Die Philosophen von früher und heute waren ihnen suspekt. Das geistige Leben Andalusiens, das einst von wichtiger Bedeutung war, erlosch. Die Almoraviden waren die erste Berberdynastie eines mächtigen Reiches. Die einfachen Menschen aus der Wüste konnten und wollten das Erbe einer vielseitigen Kultur nicht bewahren, sondern gefährdeten es. Die Andalusier waren verzweifelt. Doch ein anderes Berbervolk aus dem Atlasgebirge stand bereit, das die Kultur bewahren wollte. Die Almohaden, Bekenner der göttlichen Einheit, wollten Al-Andalus zu alter Stärke zurückführen.

-------------------------

#### ZIEL DER AUFGABE
Beantworte zum Text über Al-Andalus diese Fragen:
1. Welche Dynastie war die erste Berberdynastie eines mächtigen Reiches?
2. Aus welchem Gebirge kam das andere Berbervolk?
3. Als was werden die Almohaden bezeichnet?
Für die Arbeit mit dem Text über Al-Andalus sind die Datensätze ohne Belang.

-------------------------

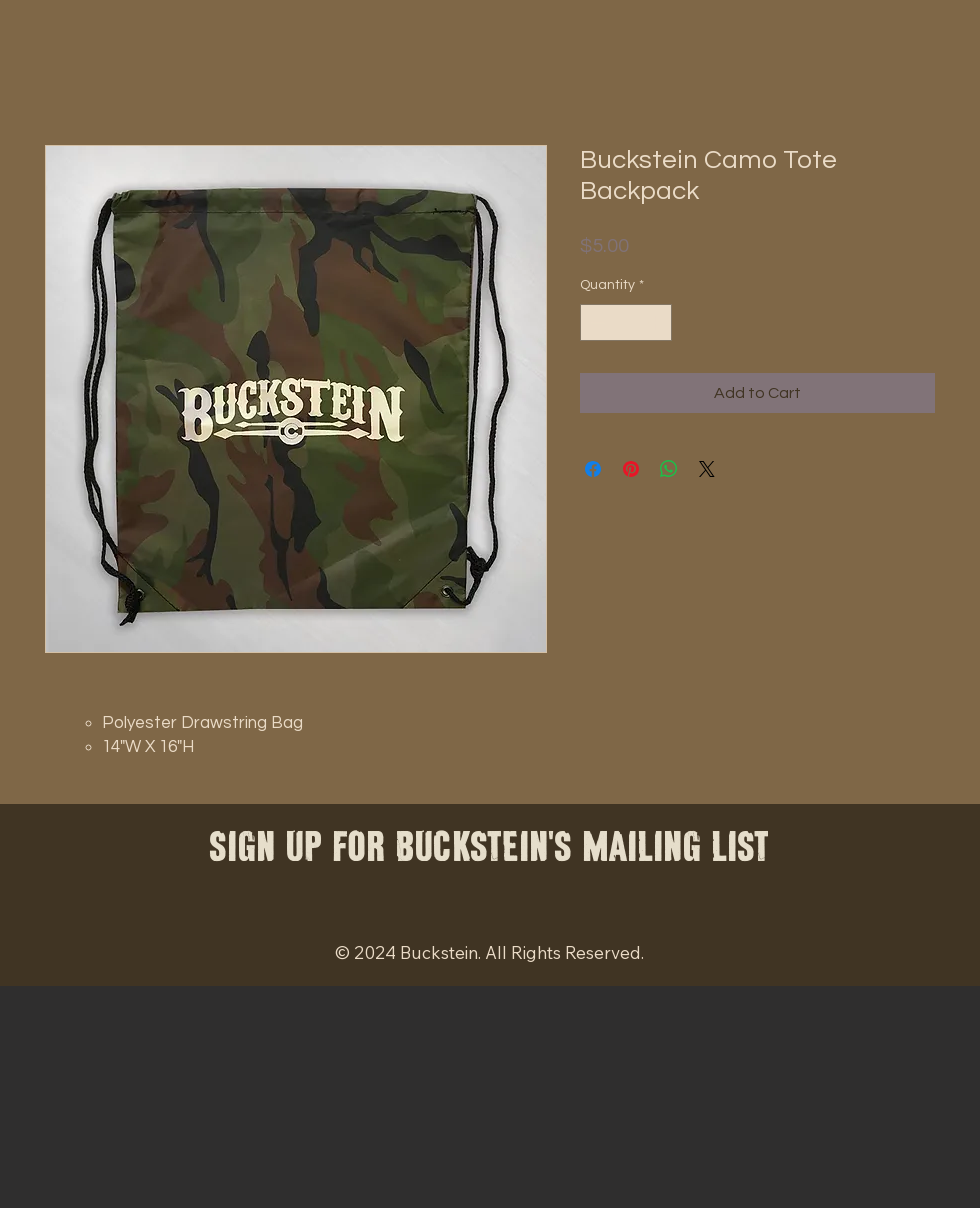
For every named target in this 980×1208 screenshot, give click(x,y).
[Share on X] (707, 469)
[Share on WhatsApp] (669, 469)
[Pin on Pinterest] (631, 469)
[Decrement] (595, 322)
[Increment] (656, 322)
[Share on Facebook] (593, 469)
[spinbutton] (626, 322)
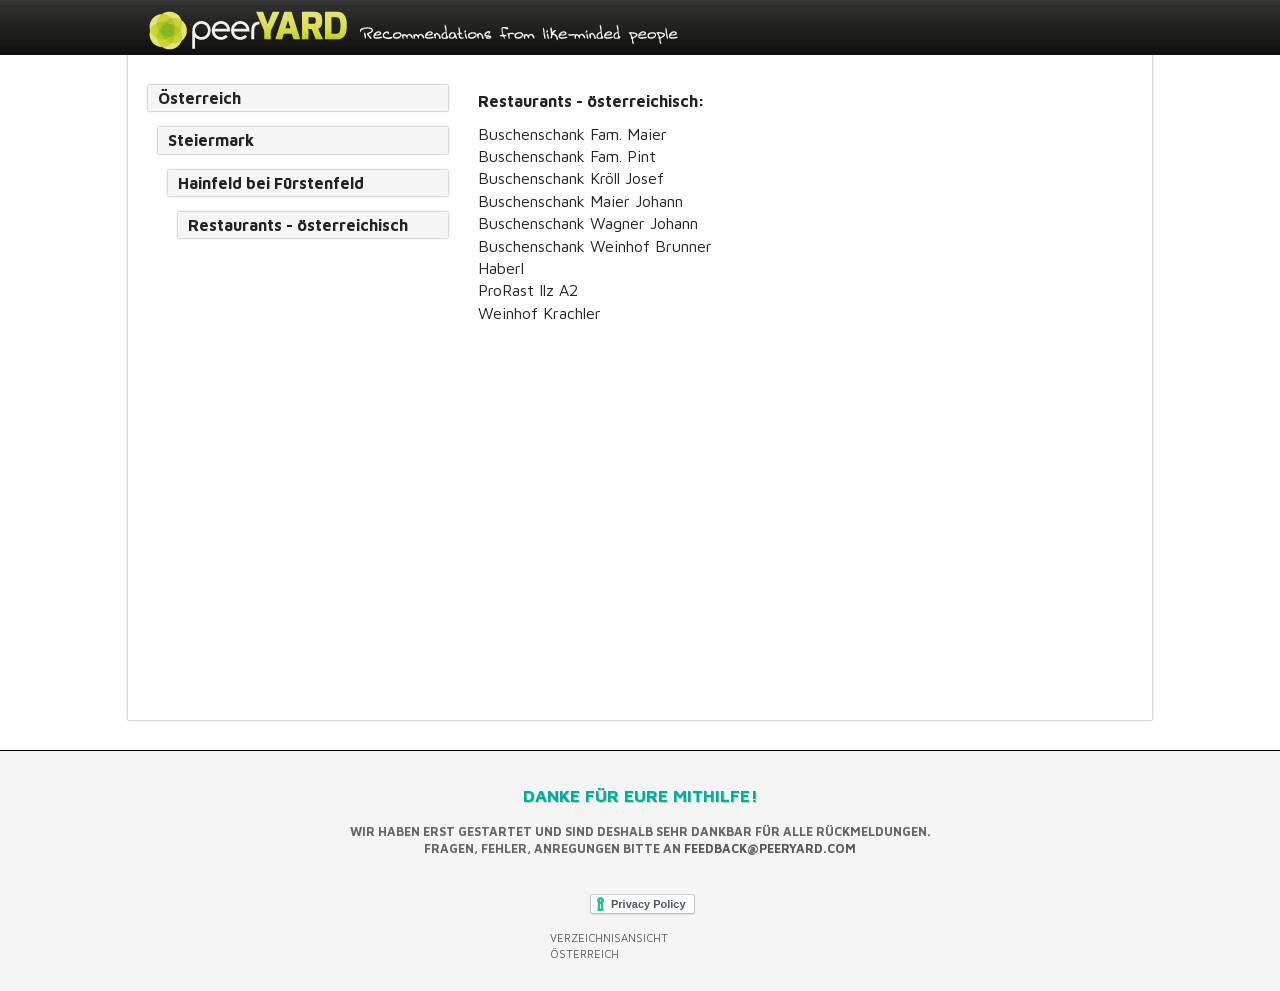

-------------------------

#### SCHRIFTLICHE LÖSUNG
1. Die Almoraviden.
2. Aus dem Atlasgebirge.
3. Als Bekenner der göttlichen Einheit.